> EXERCISE DETAILS:
Answer these from the passage on the cadmium bromide crystal structure:
1. What site symmetry do the two unique Cd atoms occupy?
2. In what ratio do the cations' methyl and ethyl side chains show positional disorder?
3. What is the melting point of 1-ethyl-3-methylimidazolium bromide?

The title structure represents the tetragonal polymorph (the other known structure being monoclinic) and is isotypic with its [MBr4] analogues (M = Co, Ni, Zn).
Keywords: crystal structure, 1-ethyl-3-methyl imidazolium bromide, ionothermal synthesis, tetrabromidocadmate, supramolecular organization
Abstract
Both unique Cd atoms in the tetragonal polymorph of bis(1-ethyl-3-methylimidazolium) tetrabromidocadmate, (C6H11N2)2[CdBr4], occupy special positions (site symmetry -4). The crystal structure consists of isolated tetrahedral [CdBr4]2− anions which are surrounded by 1-ethyl-3-methylimidazolium cations. The methyl and ethyl side chains of the cations show positional disorder in a 0.590 (11):0.410 (11) ratio. In the crystal, (C6H11N2)+ cations display three weak C—H⋯Br hydrogen-bond interactions through the imidazolium ring H atoms with the Br− ligands of the surrounding complex anions. The alkyl groups of the side chains are not involved in hydrogen bonding.
Chemical context
Laboratories around the world have used ionic liquids to prepare many different types of solids, ranging from nanoparticles of different types, to semiconductors, and inorganic and organic solids (Morris, 2009 ▸). In an attempted synthesis of mineral-related arsenates, the ionic liquid 1-ethyl-3-methylimidazolium bromide (eminBr), C6H11BrN2, was tested as a solvent and template. C6H11BrN2 has a wide liquid range (despite being a solid at room temperature, with a melting point of 356 K), low vapour pressure and has been used extensively for ionothermal synthesis because it is a relatively polar solvent.

> SOURCE DATA:
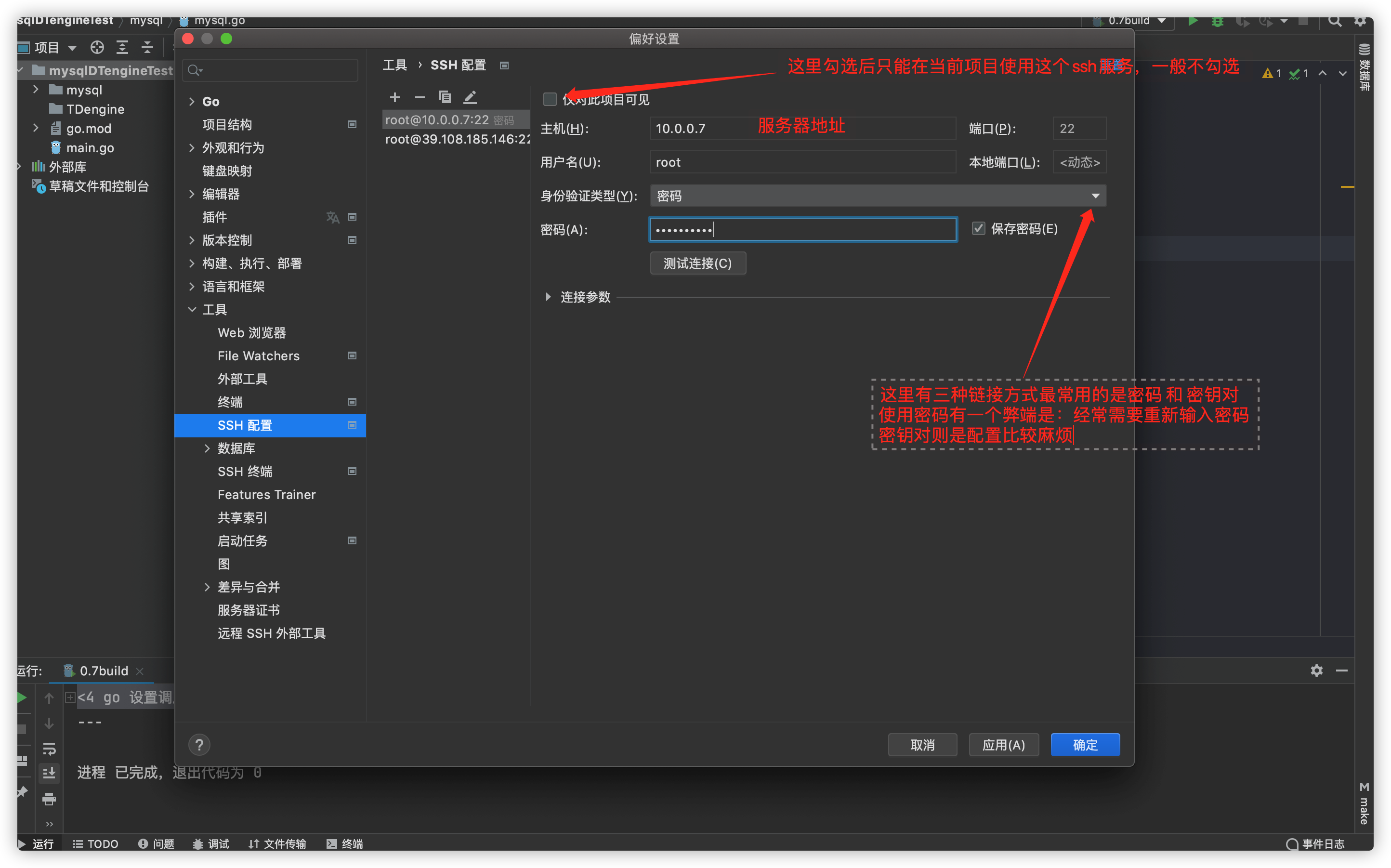This screenshot has width=1391, height=868.
Task: Click the help question mark icon
Action: point(199,745)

> SOLUTION TO THE EXERCISE:
1. Site symmetry -4.
2. 0.590 (11):0.410 (11).
3. 356 K.